» **Exercise details**:
Please edit the records from the line that has "This screenshot has width=924, height=1292." through the end of the records, replacing "Confirm New Password" with "Re-enter Password" and leaving everything else unchanged. Give back only those lines, and leave the pictures out.

» **Materials provided**:
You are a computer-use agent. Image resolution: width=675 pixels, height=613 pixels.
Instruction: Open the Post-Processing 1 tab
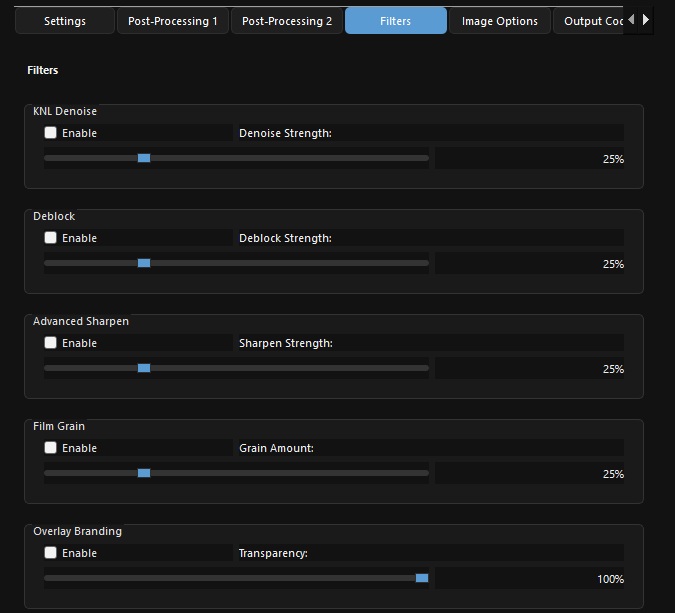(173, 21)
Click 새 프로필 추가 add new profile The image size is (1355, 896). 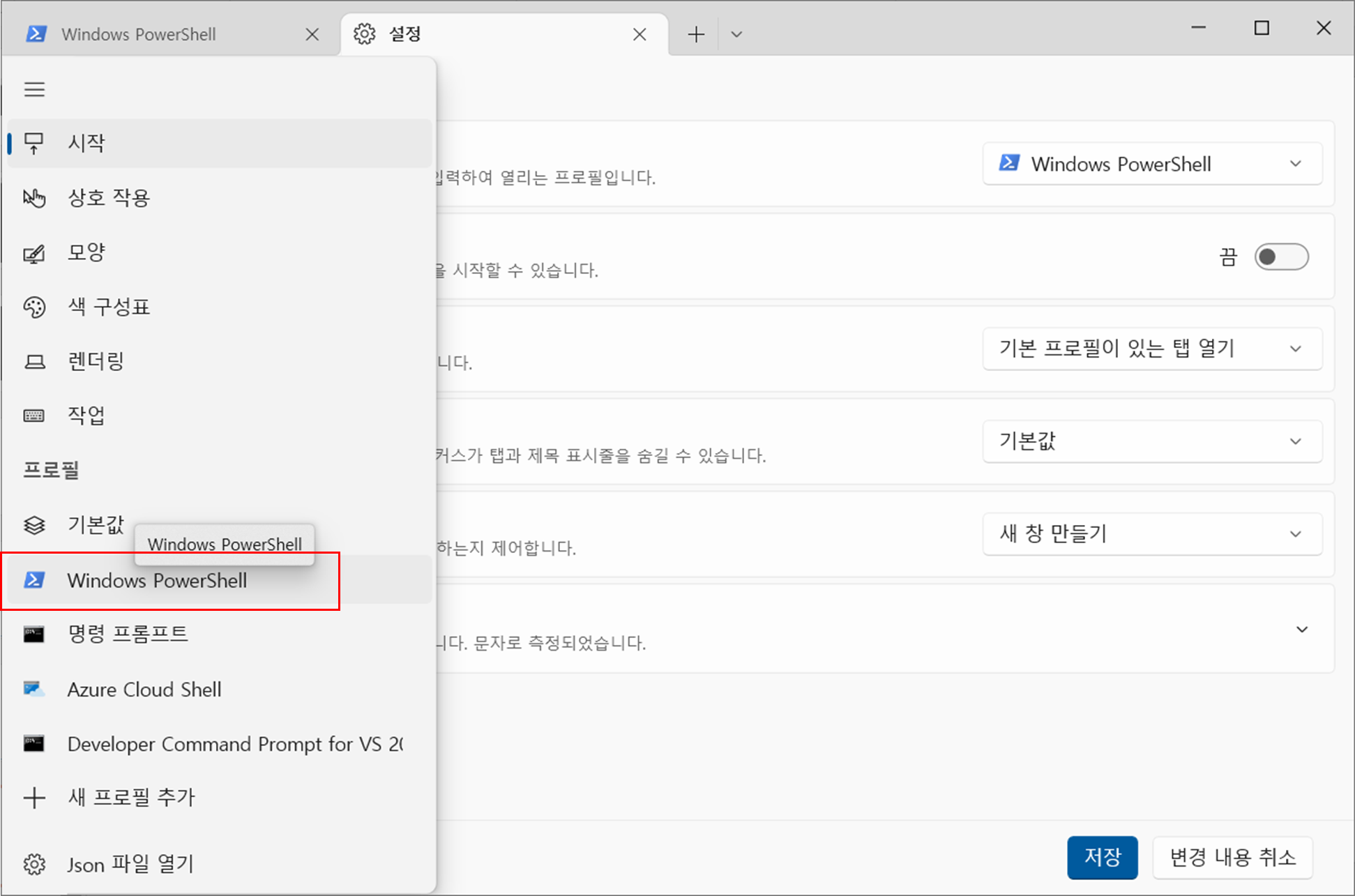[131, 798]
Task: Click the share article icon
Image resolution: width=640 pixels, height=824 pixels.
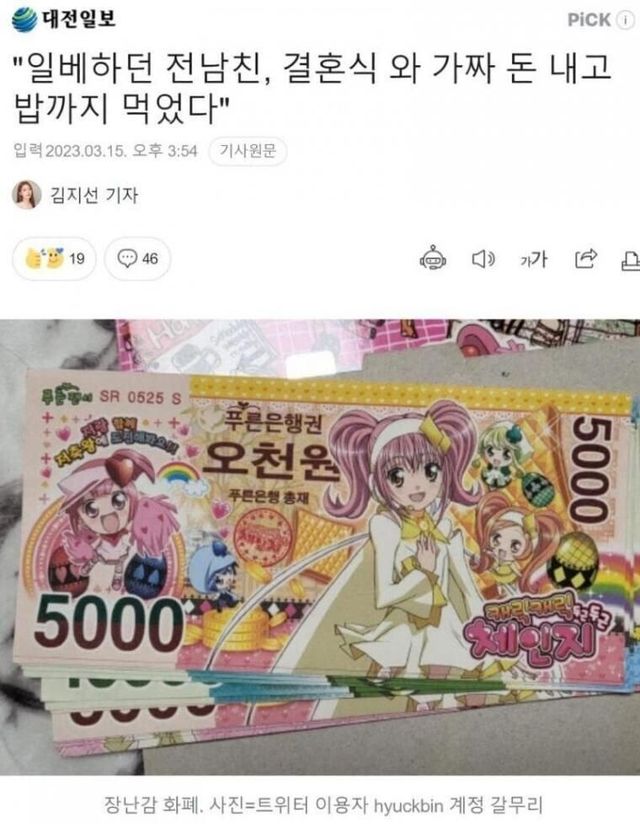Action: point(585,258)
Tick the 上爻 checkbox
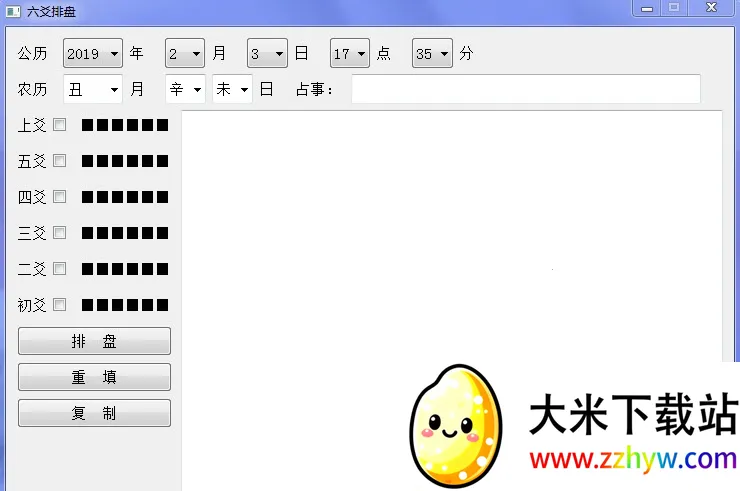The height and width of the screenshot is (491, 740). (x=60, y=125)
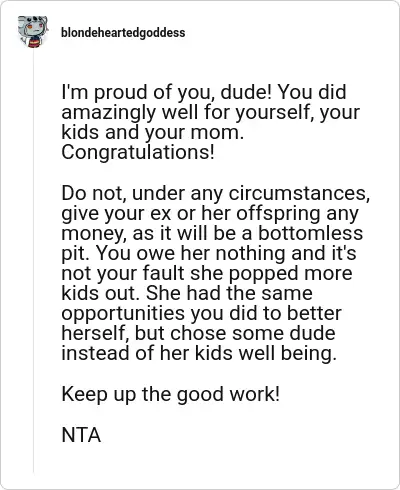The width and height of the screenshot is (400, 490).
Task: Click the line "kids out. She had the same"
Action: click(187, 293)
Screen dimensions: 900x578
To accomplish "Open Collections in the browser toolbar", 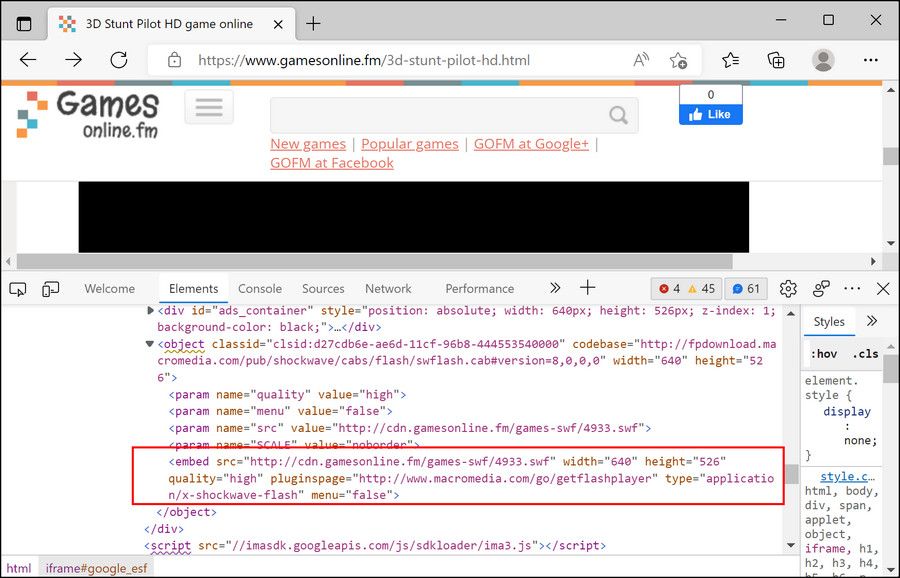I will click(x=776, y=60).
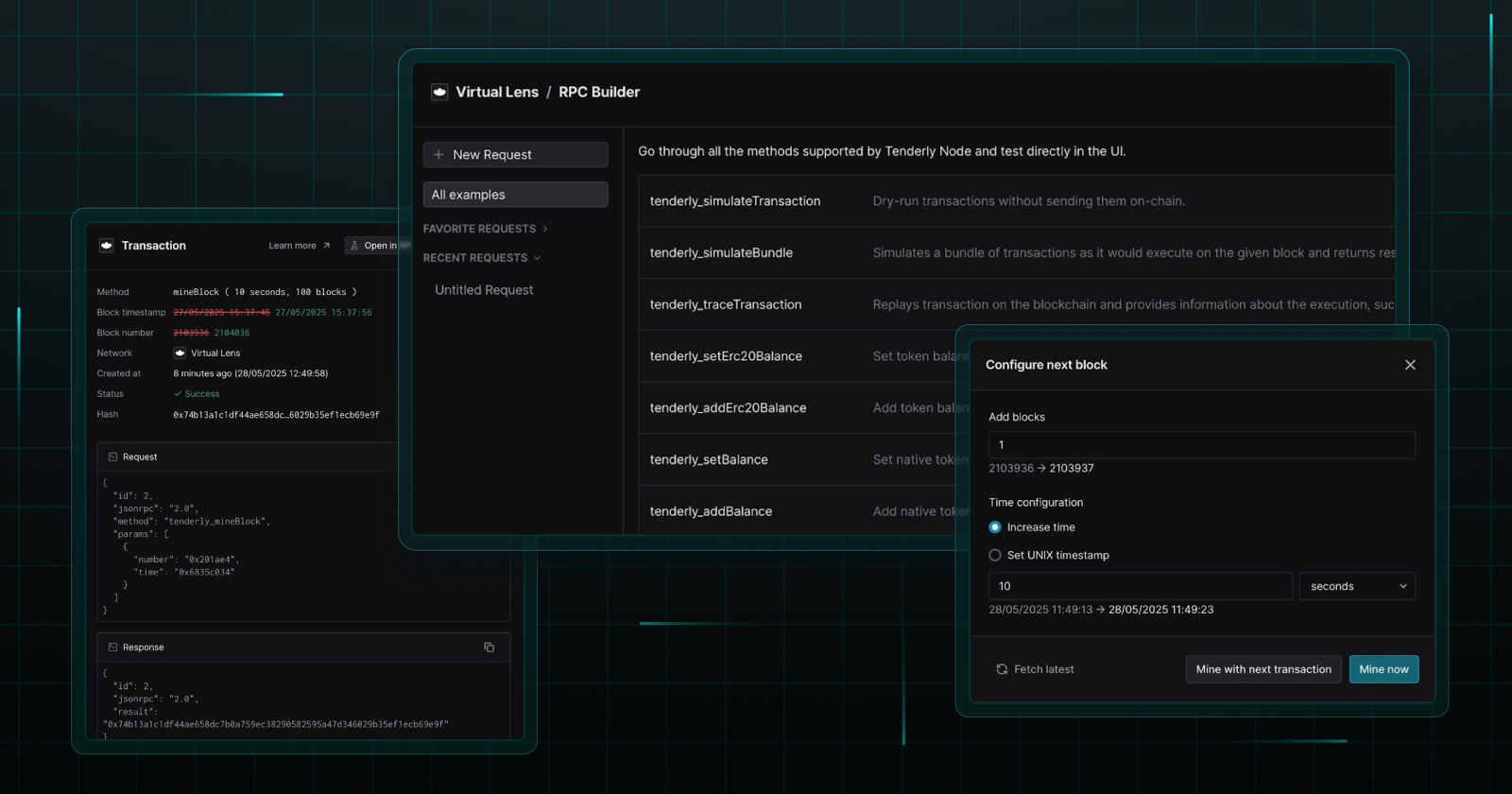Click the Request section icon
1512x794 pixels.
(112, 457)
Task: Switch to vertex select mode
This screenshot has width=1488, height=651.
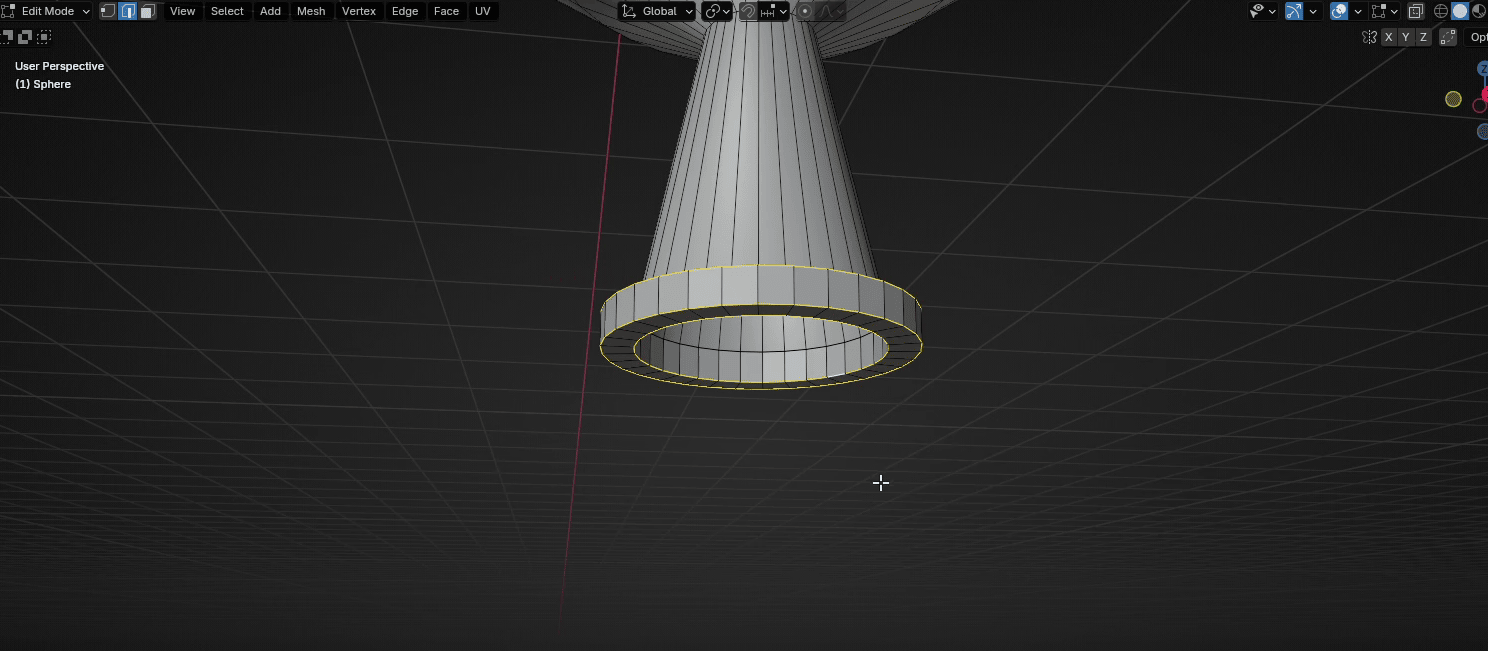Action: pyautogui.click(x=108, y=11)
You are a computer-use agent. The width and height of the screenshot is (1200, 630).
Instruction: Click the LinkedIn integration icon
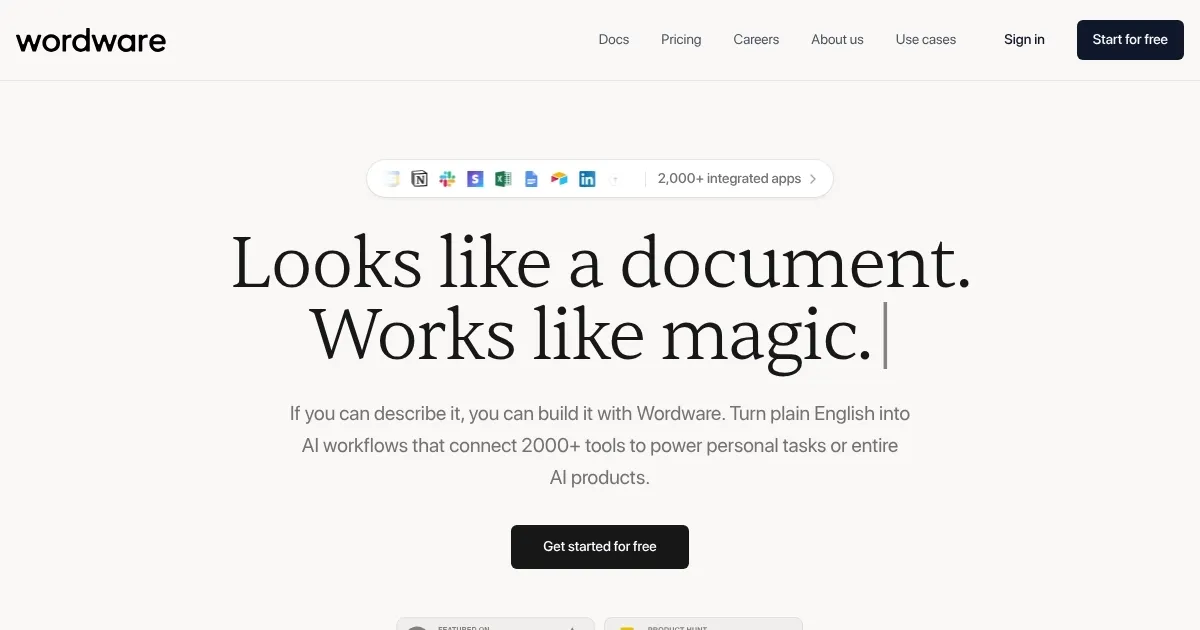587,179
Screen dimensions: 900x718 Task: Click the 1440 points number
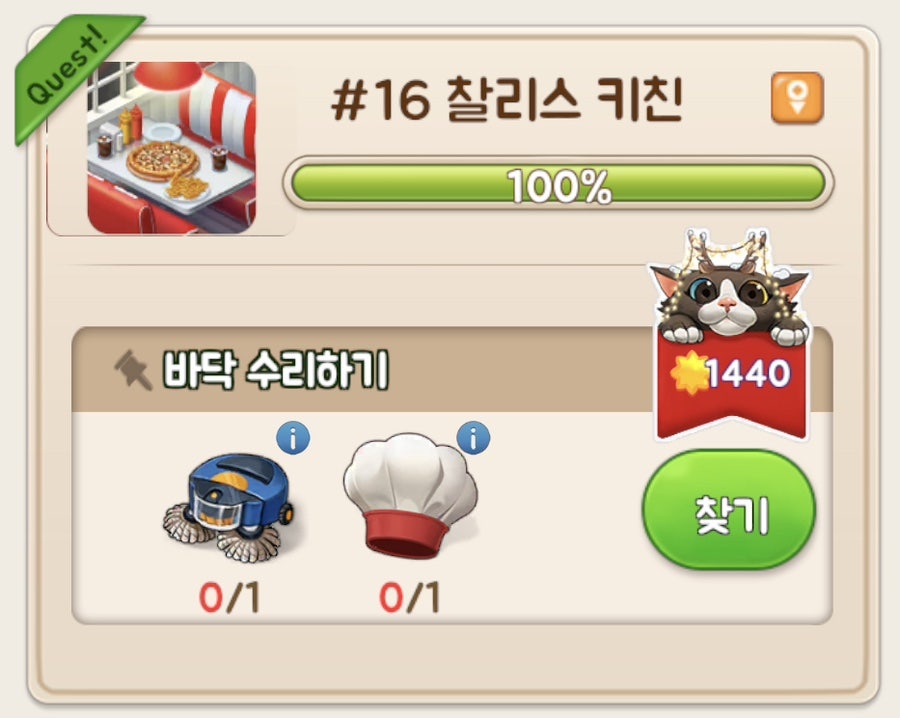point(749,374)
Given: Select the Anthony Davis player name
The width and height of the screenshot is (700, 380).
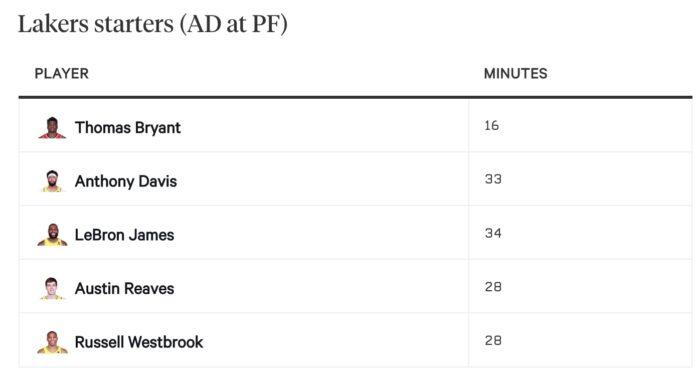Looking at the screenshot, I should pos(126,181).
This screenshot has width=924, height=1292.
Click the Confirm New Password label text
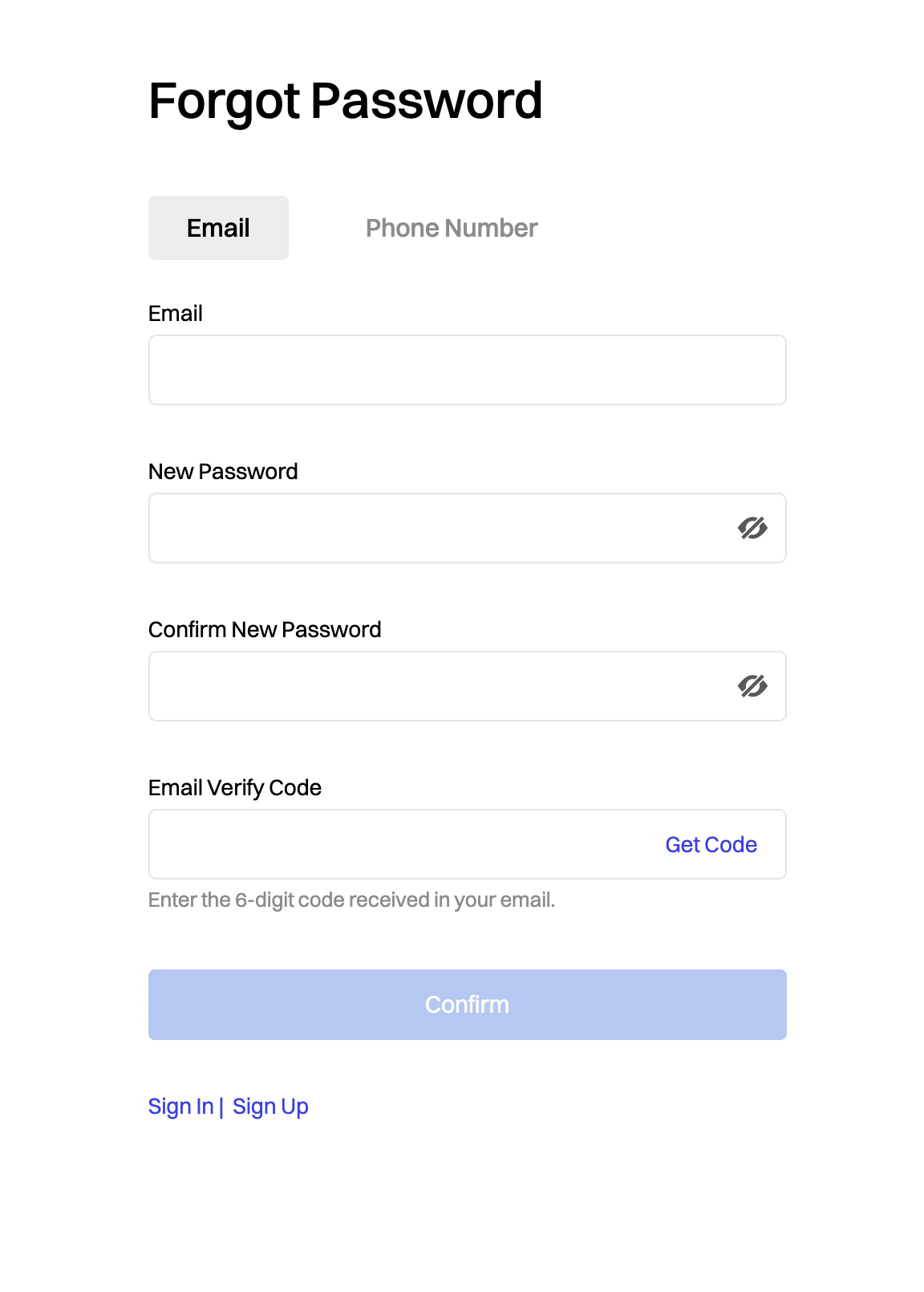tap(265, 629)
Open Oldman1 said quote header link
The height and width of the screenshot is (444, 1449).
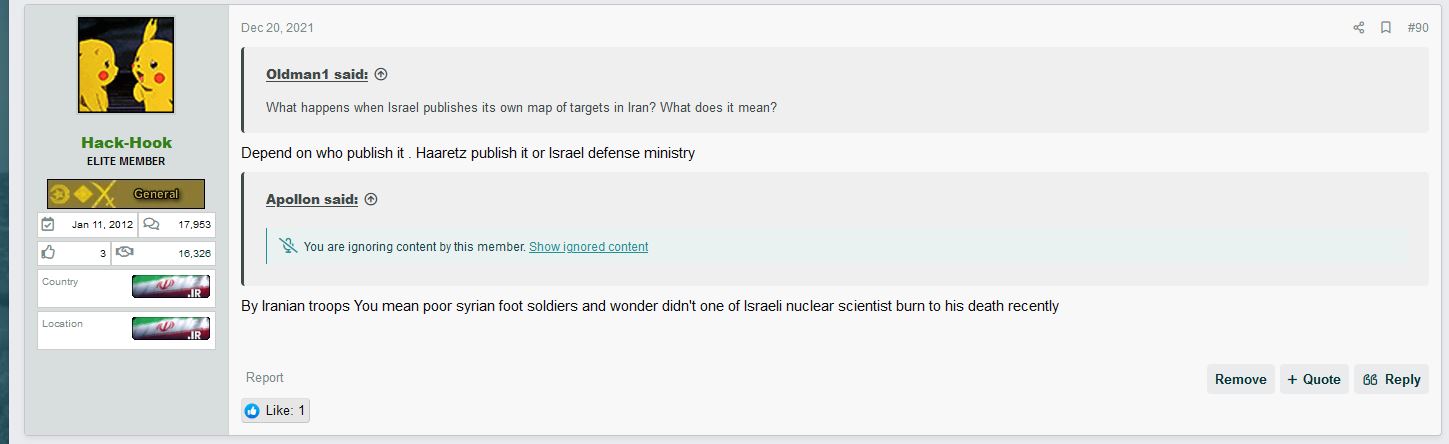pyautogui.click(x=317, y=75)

» **Exercise result**:
This screenshot has width=924, height=1292.
Click the Re-enter Password label text
tap(265, 629)
Open Oldman1 said quote header link
The height and width of the screenshot is (444, 1449).
pyautogui.click(x=317, y=75)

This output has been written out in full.